It is in this sense of meaning, correlation, and equivalence that the theory of synchronicity is then applied to astrology, and to the Chinese oracle system of the I-Ching or Book of Changes.  The I-Ching itself is a mixture of numerology and geomancy in that through the chance toss of three coins or a division of 49 yarrow stalks, both of which are equated numerological values, a hexagram or pattern of six horizontal lines is drawn, and from this hexagram certain meanings can be derived about the inherent nature of a situation inquired about at the time of the query, in a way that is analogous to horary astrology.  There are 64 different hexagrams with many other slight variations of meaning within the hexagrams themselves.

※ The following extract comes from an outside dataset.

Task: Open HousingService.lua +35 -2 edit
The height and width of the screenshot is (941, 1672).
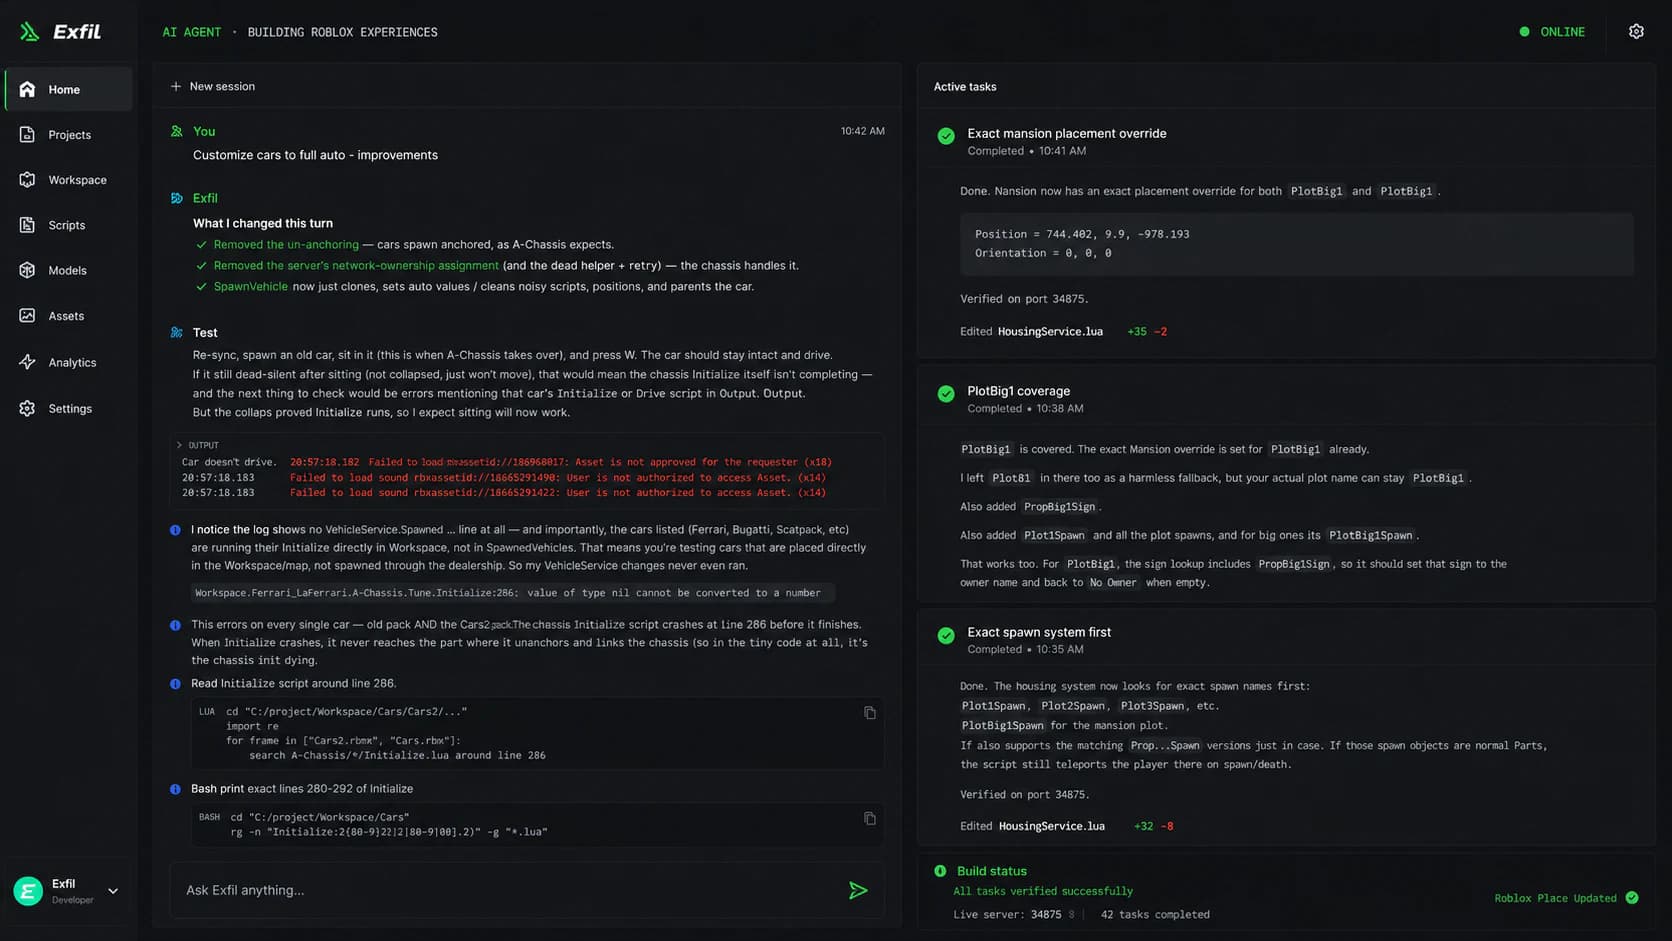Action: click(x=1050, y=332)
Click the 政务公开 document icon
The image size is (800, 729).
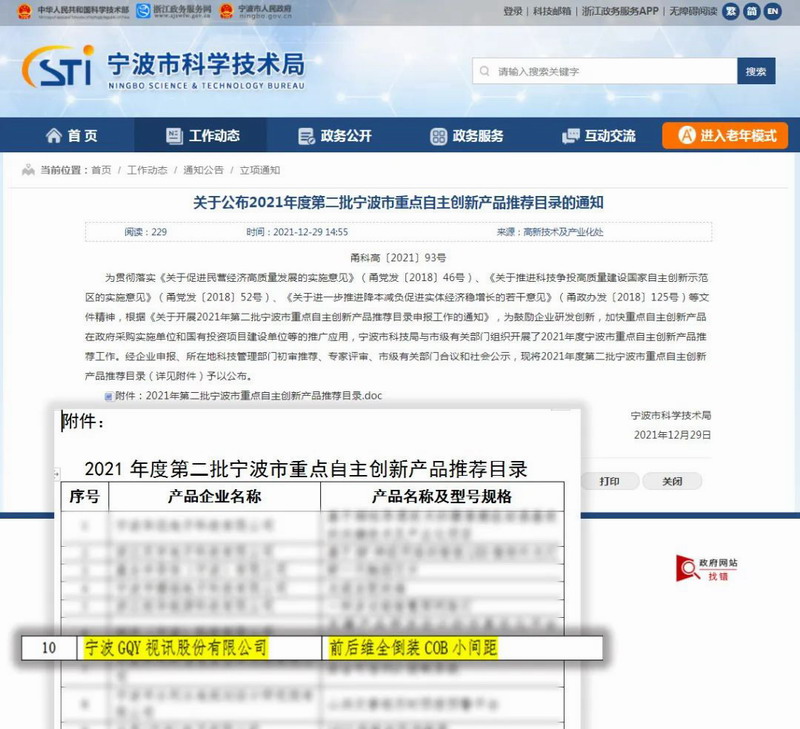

The Book of Changes is used as a guide in the process of interpreting the meaning of the hexagram that forms at the moment of inquiry, relative to the situation that the querent inquires about.  This was the original means through which Jung became acquainted with and experimented with synchronicity in the 1920’s[8], and it speaks volumes about the nature of the theory of synchronicity and its implications when applied to other systems such as astrology.  The I-Ching is clearly a divinatory, or mantic art because its goal is essentially to draw or ‘divine’ meaning from a random occurrence of numbers and geometrical shapes, based on the assumption of a unity, or correspondence in nature between the subjective psychic state or thought processes of the individual and the objective formation of the hexagram and its interpretation through the oracle of the book.  As we can see from his statement in his essay On Synchronicity

The I Ching presupposes that there is a synchronistic correspondence between the psychic state of the questioner and the answering hexagram.[9]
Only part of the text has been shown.